According to a study recently published by the American Psychological Association, about 50 percent of substance abuse counselors believe that it’s acceptable for some alcohol abusers* to have an occasional drink as an intermediate or final treatment goal. When it comes to drug abusers, about half of counselors accept moderate drug use as an intermediate treatment goal, while only one-third of counselors accept it as a final goal.*It should be noted that this survey question referred to “alcohol abusers” not “alcohol dependent individuals (fully addicted).

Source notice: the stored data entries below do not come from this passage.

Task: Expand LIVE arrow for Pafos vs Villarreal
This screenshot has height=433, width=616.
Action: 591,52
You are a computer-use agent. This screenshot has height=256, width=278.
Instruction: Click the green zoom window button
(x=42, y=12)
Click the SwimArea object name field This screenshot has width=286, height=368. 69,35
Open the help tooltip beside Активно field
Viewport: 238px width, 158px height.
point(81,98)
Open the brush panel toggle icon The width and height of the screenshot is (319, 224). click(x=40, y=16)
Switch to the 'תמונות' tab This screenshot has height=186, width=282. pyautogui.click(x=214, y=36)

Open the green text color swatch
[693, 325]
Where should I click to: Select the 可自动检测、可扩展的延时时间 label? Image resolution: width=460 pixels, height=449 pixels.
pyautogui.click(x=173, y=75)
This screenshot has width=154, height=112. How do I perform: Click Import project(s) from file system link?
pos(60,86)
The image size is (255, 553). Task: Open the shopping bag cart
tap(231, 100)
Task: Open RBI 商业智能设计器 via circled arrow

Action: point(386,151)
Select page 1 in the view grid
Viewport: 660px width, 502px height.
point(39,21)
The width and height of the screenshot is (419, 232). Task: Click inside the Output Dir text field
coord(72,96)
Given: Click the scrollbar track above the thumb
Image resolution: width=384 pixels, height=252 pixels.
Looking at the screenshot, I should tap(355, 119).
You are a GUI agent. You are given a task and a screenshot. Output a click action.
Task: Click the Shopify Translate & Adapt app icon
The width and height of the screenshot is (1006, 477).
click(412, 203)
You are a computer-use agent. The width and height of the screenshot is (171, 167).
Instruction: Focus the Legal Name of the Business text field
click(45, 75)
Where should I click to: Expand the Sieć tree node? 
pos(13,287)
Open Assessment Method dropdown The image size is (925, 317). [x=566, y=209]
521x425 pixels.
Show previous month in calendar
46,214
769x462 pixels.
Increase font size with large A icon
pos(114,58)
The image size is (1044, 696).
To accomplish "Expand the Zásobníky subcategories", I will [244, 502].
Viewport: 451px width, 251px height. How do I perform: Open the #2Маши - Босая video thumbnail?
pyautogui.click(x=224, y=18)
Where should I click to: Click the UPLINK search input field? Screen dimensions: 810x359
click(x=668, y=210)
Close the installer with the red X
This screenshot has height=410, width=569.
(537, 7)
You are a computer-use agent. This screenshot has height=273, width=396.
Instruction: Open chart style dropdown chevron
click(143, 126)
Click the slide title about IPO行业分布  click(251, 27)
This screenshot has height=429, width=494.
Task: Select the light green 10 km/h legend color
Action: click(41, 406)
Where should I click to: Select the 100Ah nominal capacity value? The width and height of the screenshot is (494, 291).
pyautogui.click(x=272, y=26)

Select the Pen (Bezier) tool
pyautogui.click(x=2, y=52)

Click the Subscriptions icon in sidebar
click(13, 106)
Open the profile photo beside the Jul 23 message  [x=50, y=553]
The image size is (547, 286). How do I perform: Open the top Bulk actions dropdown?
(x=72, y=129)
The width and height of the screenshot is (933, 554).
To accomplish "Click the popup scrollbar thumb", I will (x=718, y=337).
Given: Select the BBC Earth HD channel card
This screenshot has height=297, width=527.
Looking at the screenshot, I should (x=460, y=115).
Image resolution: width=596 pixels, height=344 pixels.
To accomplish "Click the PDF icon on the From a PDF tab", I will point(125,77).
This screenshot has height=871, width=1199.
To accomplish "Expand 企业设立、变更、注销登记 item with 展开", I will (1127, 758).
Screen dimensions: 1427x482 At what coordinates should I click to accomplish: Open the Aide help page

A government report released earlier this year predicts that by 2020 the number of adults over age 50 in need of substance abuse treatment will double from the current annual average of 2.8 million to an estimated 5.7 million per year. The Substance Abuse and Mental Health Services Administration (SAMHSA) also reports that treatment admissions doubled in adults age 50 and over between 1992 and 2008.
Unlike teenagers and young adults who may abuse drugs and alcohol because they are seeking adventure, one of the leading causes of substance abuse for older adults is depression. According to the Administration on Aging, many of the changes that are associated with growing older in America can lead to depression. These changes involve a combination of physical, social, psychological and vocational issues.
Throughout history people have used and abused drugs and alcohol in various forms. There has been drug abuse as far back as there has been availability of substances to change the way people feel.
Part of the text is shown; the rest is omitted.